# BER - energy rating cert ? how much



## Maid Upname (21 Jan 2009)

i wish to go about obtaining a BER Cert for a rental property - have any of you done this so far ? 
if so could you give me an idea of how much it costs and if there is a list somewhere of consultants who 'do' it ? (Galway)

Thanks !


----------



## living:room (21 Jan 2009)

All Assessors are listed on the Sustainable Energy Ireland website: . There's no regulation of prices so it's best to shop around - for more info on things to consider when commissioning a report take a look at my 'Are you BER ready?' article in the blog section at www.livingroom.ie


----------



## Maid Upname (21 Jan 2009)

Great Site - Thanks !


----------



## kceire (22 Jan 2009)

should cost about 300e for your average 3 bed semi - give or take a few quid.


----------



## St John (6 Feb 2009)

Got house BER for 255 euro incl VAT from [broken link removed]


----------



## Pope John 11 (6 Feb 2009)

tullamore said:


> We got a BER done on an investment house (3 bed Semi) in Tullamore.
> 
> The fee was €200 (including VAT & SEI Fee).
> 
> Before the report was issued the Engineer gave us tips to improve the rating, our 2002 house got a B3 instead of a C1.


 
Could you please share the tips that you have been asked to do by your Engineer prior to doing the report.


----------



## alice_k (13 Feb 2009)

Hi,

used crowd from Dublin - [broken link removed] quick, professional and reasoable price (paid 
€ 195 total for 3 bed apartment.


----------



## Energy Man (1 Mar 2009)

I have a chap that travels aroung Ireland doing BER's,
His name is Jason 086 8495955. he's very on time and fast turn around as I have a lot of contacts in my game, its hard to come across a person that can get the job done.. cost wise It depends Apartment's pending on how many? same with house's etc....hope this helps...


----------



## Brendan Burgess (1 Mar 2009)

Folks

Be very careful about basing your decision on recommendations from first time or new posters

Brendan


----------



## frankor2 (1 Mar 2009)

a 2 bed apartment for 225 plus vat in Dublin.....includes sei fee.......also got a 3 bed house done for 315 plus vat....shopped around but also wanted someone who knew what they were doing!! the guy that did them told me there were taxi drivers at his course who thought they just needed to turn up to get the qualification!!


----------



## sandrat (2 Mar 2009)

frankor2 said:


> a 2 bed apartment for 225 plus vat in Dublin.....includes sei fee.......also got a 3 bed house done for 315 plus vat....shopped around but also wanted someone who knew what they were doing!! the guy that did them told me there were taxi drivers at his course who thought they just needed to turn up to get the qualification!!


 
seems strange when you look at this from SEI website



> *Pre qualification requirements*
> As a pre-qualification for entry to all dedicated BER courses, successful applicants must have an appropriate construction related qualification, at least a Level 6 Award (Advanced Certificate/Higher Certificate) in construction studies or other cognate discipline or equivalent. Equivalence may be determined as a combination of an appropriate construction-related qualification and significant relevant experience. All candidates must have adequate Information Technology skills to at least European Computer Driver Licence START standard or equivalent.


----------



## bond-007 (2 Mar 2009)

The term life experience springs to mind.


----------



## shaking (2 Mar 2009)

I paid €195 for a 2 bed apartment on the south side in Dublin included VAT was the cheapest I found. It was an auctioneers company that did it.


----------



## Lak (7 Mar 2009)

*Pre qualification requirements*
As a pre-qualification for entry to all dedicated BER courses, successful applicants must have an appropriate construction related qualification, at least a Level 6 Award (Advanced Certificate/Higher Certificate) in construction studies or other cognate discipline or equivalent. Equivalence may be determined as a combination of an appropriate construction-related qualification and significant relevant experience. All candidates must have adequate Information Technology skills to at least European Computer Driver Licence START standard or equivalent. 

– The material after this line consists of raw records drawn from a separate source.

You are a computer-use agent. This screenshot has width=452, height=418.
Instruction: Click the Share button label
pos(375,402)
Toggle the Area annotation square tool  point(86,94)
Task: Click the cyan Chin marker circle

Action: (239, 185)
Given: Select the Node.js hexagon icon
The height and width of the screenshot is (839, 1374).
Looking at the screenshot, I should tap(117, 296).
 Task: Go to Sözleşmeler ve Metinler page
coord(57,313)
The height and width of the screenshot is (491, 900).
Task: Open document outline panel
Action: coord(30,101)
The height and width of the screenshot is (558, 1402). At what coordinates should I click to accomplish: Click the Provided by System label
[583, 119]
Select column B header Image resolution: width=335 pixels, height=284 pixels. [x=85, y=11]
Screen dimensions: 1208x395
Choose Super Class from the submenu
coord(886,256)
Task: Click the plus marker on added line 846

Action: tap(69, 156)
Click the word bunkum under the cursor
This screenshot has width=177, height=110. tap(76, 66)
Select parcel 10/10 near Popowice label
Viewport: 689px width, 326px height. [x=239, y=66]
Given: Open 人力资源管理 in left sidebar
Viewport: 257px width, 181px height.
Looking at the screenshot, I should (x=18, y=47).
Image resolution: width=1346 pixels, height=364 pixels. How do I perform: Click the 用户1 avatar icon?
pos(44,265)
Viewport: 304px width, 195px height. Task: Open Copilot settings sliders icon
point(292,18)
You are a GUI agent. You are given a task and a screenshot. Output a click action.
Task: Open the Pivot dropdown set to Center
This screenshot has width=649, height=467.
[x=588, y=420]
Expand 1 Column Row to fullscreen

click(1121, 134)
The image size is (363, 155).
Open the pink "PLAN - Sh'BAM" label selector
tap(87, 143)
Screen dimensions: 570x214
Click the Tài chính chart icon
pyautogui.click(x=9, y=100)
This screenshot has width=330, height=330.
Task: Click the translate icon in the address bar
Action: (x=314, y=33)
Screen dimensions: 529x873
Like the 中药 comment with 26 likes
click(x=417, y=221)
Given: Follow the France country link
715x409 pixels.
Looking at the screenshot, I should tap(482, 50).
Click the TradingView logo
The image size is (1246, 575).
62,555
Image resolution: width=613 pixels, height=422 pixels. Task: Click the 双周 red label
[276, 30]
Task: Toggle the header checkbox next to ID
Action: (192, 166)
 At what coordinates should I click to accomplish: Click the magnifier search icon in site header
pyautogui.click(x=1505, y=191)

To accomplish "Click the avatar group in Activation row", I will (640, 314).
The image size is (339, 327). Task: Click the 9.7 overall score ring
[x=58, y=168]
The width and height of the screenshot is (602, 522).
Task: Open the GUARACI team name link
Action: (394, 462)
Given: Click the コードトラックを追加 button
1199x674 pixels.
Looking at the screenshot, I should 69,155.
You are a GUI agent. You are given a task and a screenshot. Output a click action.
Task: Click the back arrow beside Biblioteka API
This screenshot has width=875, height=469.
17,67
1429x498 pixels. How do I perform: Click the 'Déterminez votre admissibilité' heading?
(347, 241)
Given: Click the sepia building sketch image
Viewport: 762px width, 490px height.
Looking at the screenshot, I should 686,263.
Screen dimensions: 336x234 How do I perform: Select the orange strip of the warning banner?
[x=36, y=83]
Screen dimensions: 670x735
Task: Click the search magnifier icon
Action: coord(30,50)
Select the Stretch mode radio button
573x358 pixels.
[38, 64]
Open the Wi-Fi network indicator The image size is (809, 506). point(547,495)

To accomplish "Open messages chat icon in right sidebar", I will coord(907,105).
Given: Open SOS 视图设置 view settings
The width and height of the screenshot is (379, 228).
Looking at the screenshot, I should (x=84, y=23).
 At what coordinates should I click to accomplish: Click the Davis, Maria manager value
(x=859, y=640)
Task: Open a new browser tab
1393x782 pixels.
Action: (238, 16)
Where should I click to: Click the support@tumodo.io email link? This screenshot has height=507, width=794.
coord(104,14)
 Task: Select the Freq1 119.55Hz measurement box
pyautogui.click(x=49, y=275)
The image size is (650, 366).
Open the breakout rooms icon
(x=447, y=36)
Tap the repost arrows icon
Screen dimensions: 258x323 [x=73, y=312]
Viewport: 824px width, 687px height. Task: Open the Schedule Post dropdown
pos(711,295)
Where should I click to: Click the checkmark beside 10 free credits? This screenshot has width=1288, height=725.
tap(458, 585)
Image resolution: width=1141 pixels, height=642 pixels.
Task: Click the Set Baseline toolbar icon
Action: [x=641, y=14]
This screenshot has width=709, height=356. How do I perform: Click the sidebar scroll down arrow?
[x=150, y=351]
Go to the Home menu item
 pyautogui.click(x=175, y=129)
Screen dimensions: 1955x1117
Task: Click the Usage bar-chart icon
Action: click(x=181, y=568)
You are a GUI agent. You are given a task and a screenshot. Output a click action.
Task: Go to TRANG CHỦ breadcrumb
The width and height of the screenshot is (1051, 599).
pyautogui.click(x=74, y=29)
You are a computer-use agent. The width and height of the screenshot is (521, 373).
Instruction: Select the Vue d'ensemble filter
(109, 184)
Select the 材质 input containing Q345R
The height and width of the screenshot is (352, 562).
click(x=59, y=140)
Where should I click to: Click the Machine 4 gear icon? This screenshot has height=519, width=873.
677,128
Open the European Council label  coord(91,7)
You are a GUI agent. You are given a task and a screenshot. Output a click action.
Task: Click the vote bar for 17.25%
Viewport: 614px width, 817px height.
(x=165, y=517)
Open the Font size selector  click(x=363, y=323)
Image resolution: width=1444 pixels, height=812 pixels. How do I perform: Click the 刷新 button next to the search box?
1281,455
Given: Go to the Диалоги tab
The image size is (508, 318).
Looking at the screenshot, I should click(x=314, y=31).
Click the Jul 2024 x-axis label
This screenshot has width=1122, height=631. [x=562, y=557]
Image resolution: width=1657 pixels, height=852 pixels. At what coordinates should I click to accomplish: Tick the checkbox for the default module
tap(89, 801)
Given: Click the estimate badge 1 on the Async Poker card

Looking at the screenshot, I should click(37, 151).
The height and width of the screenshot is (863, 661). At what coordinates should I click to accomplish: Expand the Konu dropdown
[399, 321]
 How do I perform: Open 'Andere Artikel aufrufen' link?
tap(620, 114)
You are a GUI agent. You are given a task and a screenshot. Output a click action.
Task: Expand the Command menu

Ha ha  ! I have over 25 years construction experience but worried I would be under quallifed, there were people from all walks of life on the course, many who didnt know how to so much as read a tape measure....strangely they all passed and the training providers pocketed a princely 35 grand for a weeks work.


----------



## Shanne (18 Mar 2009)

Hi Tullamore

Can you give me contact details for whoever did your BER cert?  I need to get one done in the midlands.  Thanks.


----------



## NOAH (26 Mar 2009)

BER training,  if the trainers accepted unqualified people on the course does that not invalidate the whole course for ALL the attendees?  And it is in fact fraud.  Are you sure the other people were unqualified?

noah


----------



## bond-007 (26 Mar 2009)

You are supposed to have some sort of craft qualification. No check is done by the instructors. 
If they pass the course and can do the job I can't see an issue.


----------



## NOAH (27 Mar 2009)

Here is a list of requirements.

"As a pre-qualification for entry to all dedicated BER courses, successful applicants must have an appropriate construction related qualification, at least a Level 6 Award (Advanced Certificate/Higher Certificate) in construction studies or other cognate discipline or equivalent. Equivalence may be determined as a combination of an appropriate construction-related qualification and significant relevant experience. All candidates must have adequate Information Technology skills to at least European Computer Driver Licence START standard or equivalent."

The word "qualification" is used throughout and this to me siginifies that the applicants have written proof of their qualification ie a "certificate".

Anyone attending without these qualifications is a fra

noah


----------



## bond-007 (27 Mar 2009)

I recently enquired about doing the course and no mention was ever made about qualifications. It seemed to me that once you had the money you were in.


----------



## Furze (27 Mar 2009)

Just wondering -
Is it possible to appeal a BER ? 
Are they held on a public database or is it just a certificate.
Is this a makey-uppy job that a purchasers surveyor would advise on regardless.


----------



## mooney76 (28 Mar 2009)

there was a website in the independent today that did a cost comparison nationwide. didnt keep the paper but you might know someone with a copy lying around


----------